Money can be replaced, a happy home life cannot.

and I know it’s an unpopular opinion but if a man were writing this thread and saying how they didn’t want to divorce their wife because they were worried she’d take his money people would say she was entitled to her fair share. You just need to suck it up, get legal advice and proceed.

Edited

I’d want him to have his fair share - but I also feel like my parents have given me (us) money so that our children can have a home, and I feel concerned that a 50/50 split would leave neither of us in a position to have a house big enough for them!

OP posts:
preparingforthepileon · 20/10/2025 13:03

You need to divorce him ASAP. Assuming the children will want to stay with you, you have a much better case for a larger share when the kids are still dependant. Whatever the arguments about your parents contribution will not change over time, but
the value of the property will increase. Grasp the nettle, get this miserable man out of your lives.

ToKittyornottoKitty · 20/10/2025 13:04

I was really surprised to get to the end of that and read you were terrified of a 50/50 split of the money, I thought it was going to be about sharing the kids. You’ve both put your kids through more than enough of your shit, so even if he gets more money than you want it’s worth it. Speak to a decent solicitor and get proper advice. I’d be surprised if he’s not entitled to a fair amount through as he is career took a back seat to raise the kids in the early days, or that’s how it looks on paper.

millymollymoomoo · 20/10/2025 13:05

After 18 years of marriage the money your parents gave is intermingled and is a marital
asset. You can’t now retrospectively exclude that or change the terms of its use.

and after 18 years of marriage a 50:50 split or v near to it is very likely unlikely one of you is a considerably higher earner or one of you considerably older etc

Loveduppenguin · 20/10/2025 13:19

longtimecoming2025 · 20/10/2025 12:55

He spent years working away during all weeknights for not v much money, leaving me to do all school runs and weekday childcare. Definitely not something he did in order to be able to parent!

I was your husband in this situation (except that I did stay home with the dc. But I brought no money to the table in terms of housing at the beginning. His family helped him buy. I worked later after dc were in primary school. I got slightly more than 50:50. It’s all marital assets now. He will be entitled to at least 50:60.

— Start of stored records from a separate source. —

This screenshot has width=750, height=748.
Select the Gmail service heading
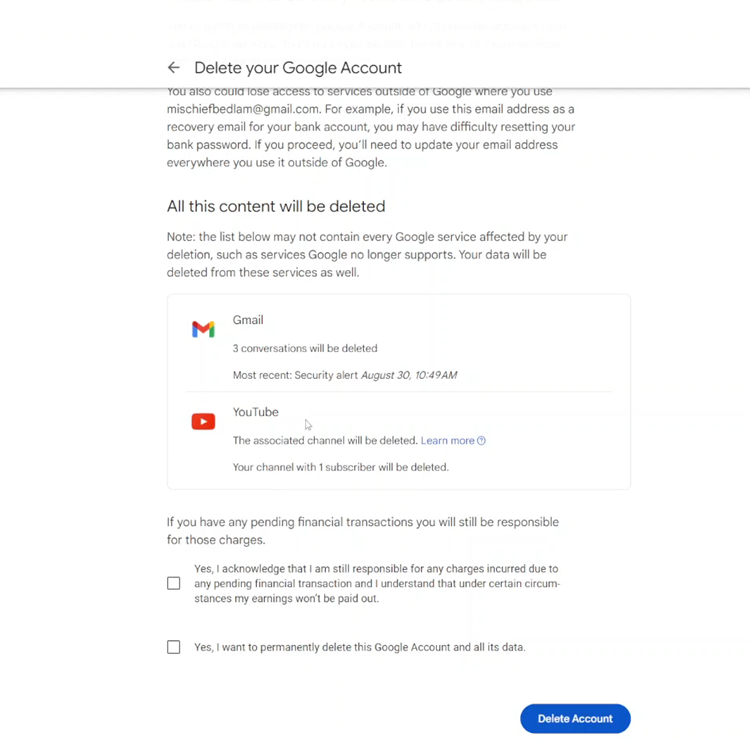coord(248,320)
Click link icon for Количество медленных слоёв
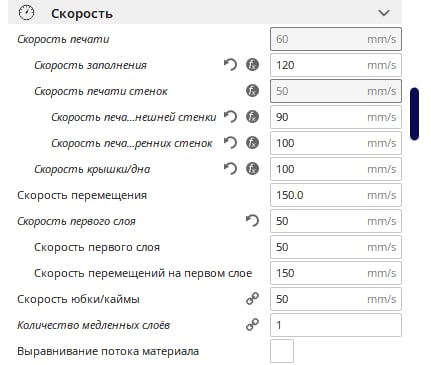This screenshot has width=431, height=365. click(252, 325)
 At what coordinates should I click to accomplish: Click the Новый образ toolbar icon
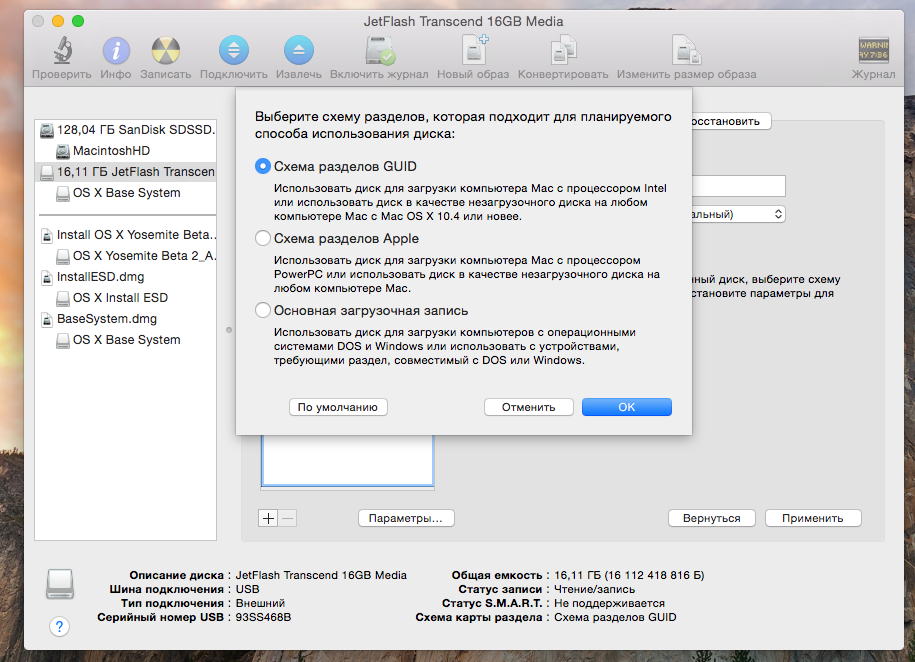tap(473, 51)

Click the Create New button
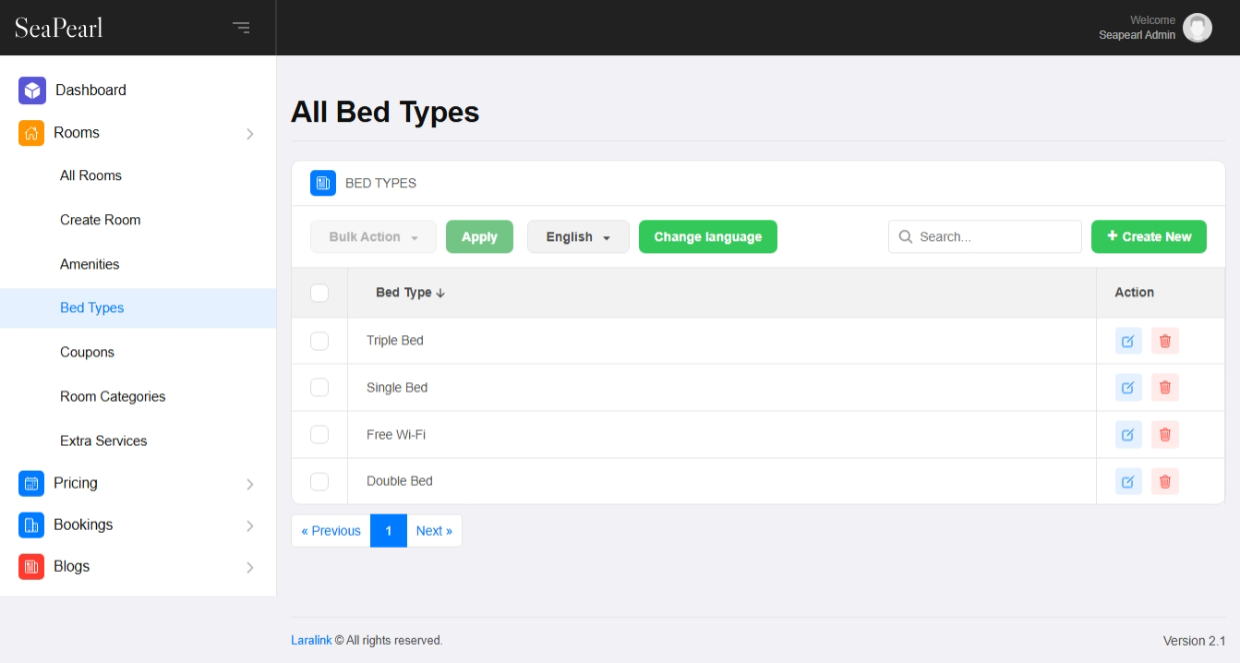click(1148, 237)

CrimsonStoat · 20/10/2025 13:26

After all you explained, I'm another who thought it was going to be about the children.

Continuing to subject them to this awful home environment is really less important than how much money you might lose?

JadziaD · 20/10/2025 13:26

Loveduppenguin · 20/10/2025 13:19

I was your husband in this situation (except that I did stay home with the dc. But I brought no money to the table in terms of housing at the beginning. His family helped him buy. I worked later after dc were in primary school. I got slightly more than 50:50. It’s all marital assets now. He will be entitled to at least 50:60.

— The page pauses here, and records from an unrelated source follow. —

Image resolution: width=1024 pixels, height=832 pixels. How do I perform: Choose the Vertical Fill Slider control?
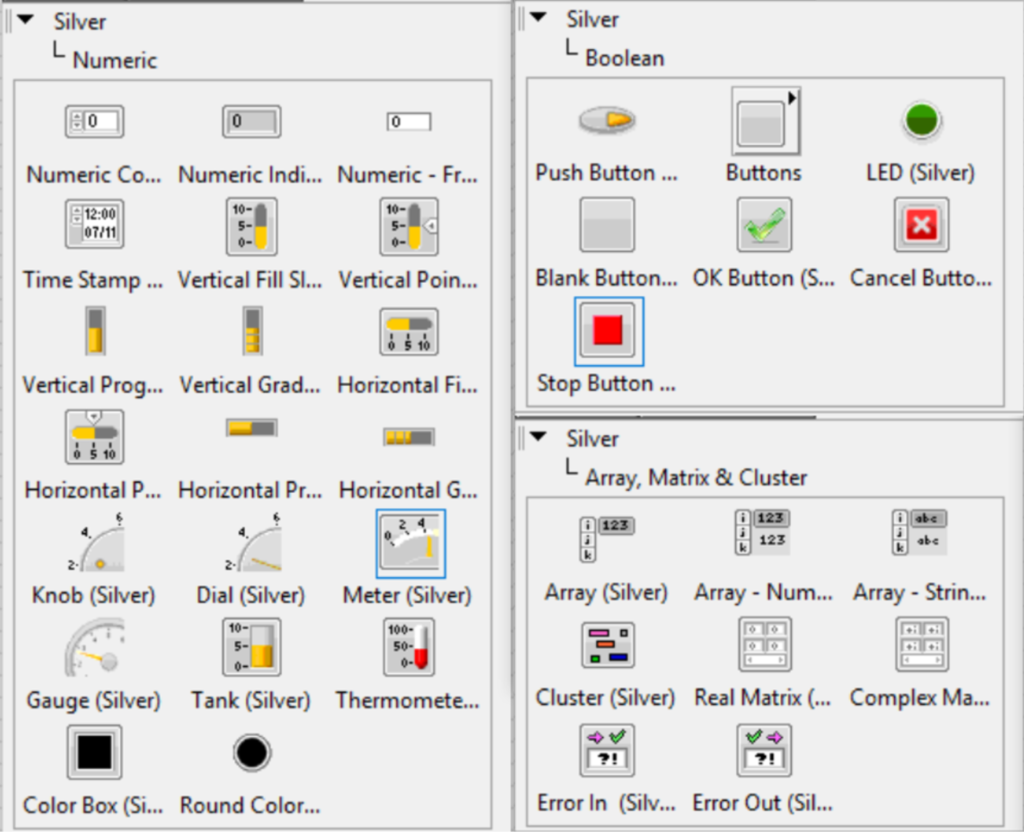[x=249, y=225]
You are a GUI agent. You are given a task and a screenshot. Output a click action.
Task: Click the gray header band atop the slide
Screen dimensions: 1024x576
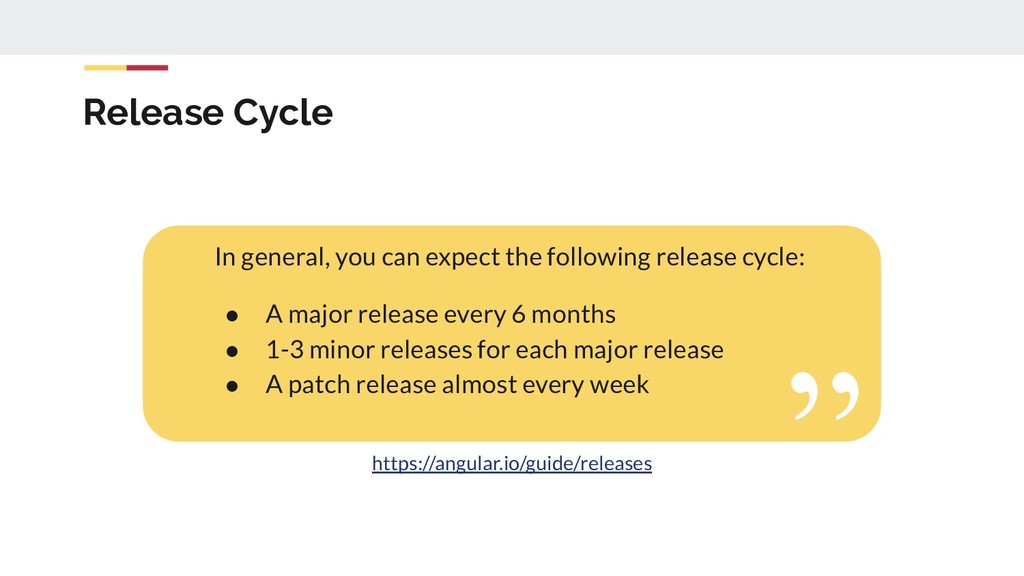(512, 27)
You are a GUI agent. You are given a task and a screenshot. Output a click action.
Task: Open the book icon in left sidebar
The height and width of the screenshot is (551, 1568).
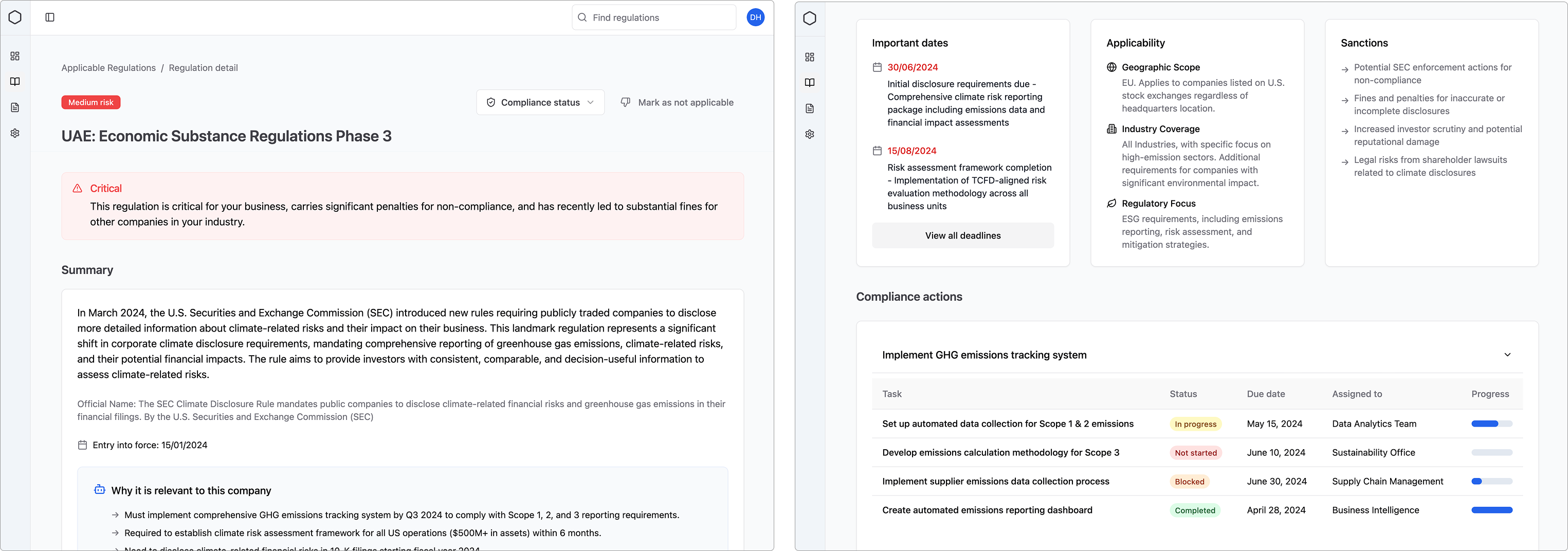pyautogui.click(x=15, y=82)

No nothing at ALL like the OP"s DH? You contributed by being the home person - the children's primary carer, the one keeping on top of things while he was away and working.

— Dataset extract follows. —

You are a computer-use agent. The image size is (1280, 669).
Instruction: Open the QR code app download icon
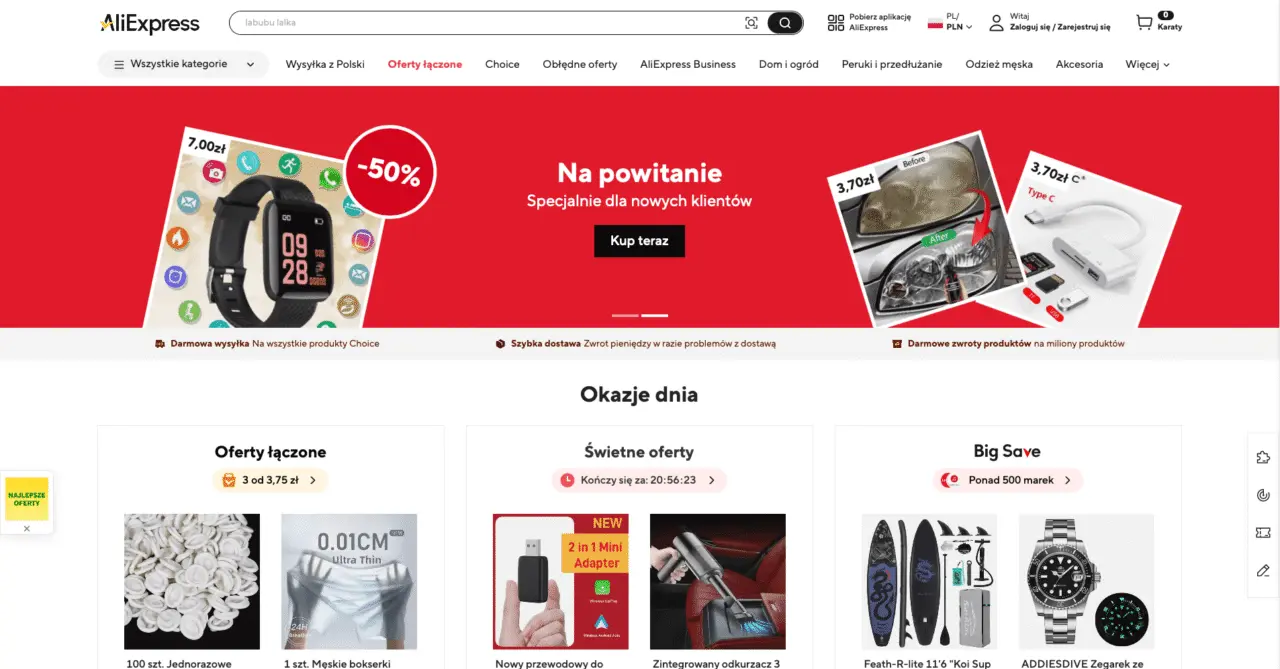click(836, 23)
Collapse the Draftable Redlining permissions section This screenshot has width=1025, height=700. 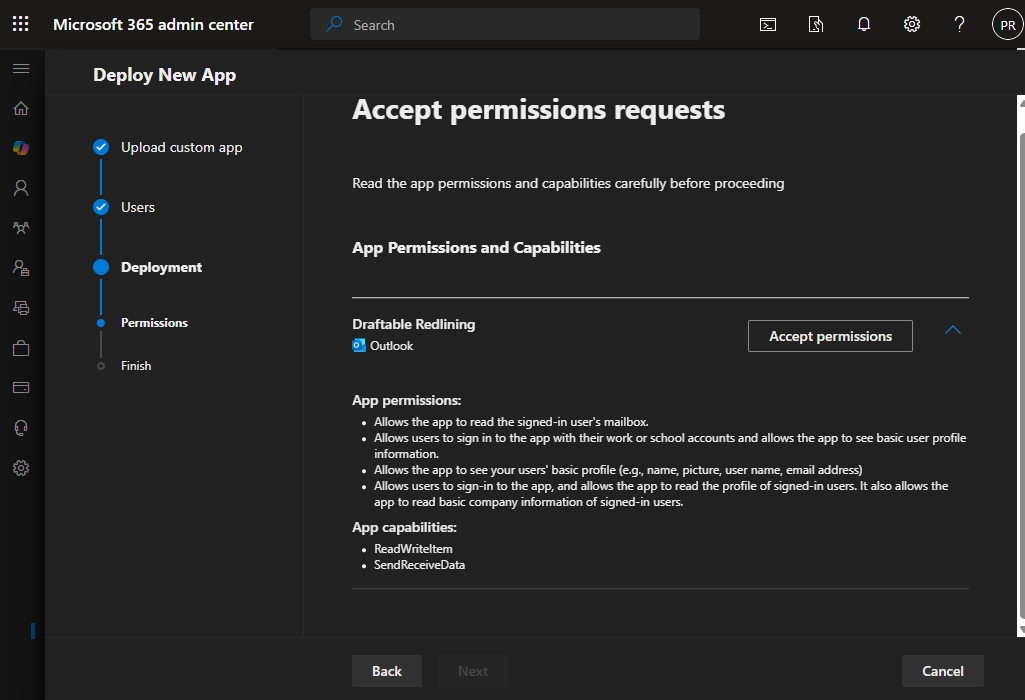coord(953,330)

I'm not saying that OP's DH isn't goign to be entitled to a decent whack, but it's impossible to compare your contribution and his. You made one. He didn't.

I am the primary earner. And DH absolutely 100% has contributed massively to our children's lives, including being a SAHD for a long time and doing a lot of the fetching/carrying/after school childcare around his work hours. If we were to split, this would absolutely be something that I would have to take into account.

OP's H on the other hand, has done fuck all and barely contributes to his children's lives - he doesn't even seem to like them very much.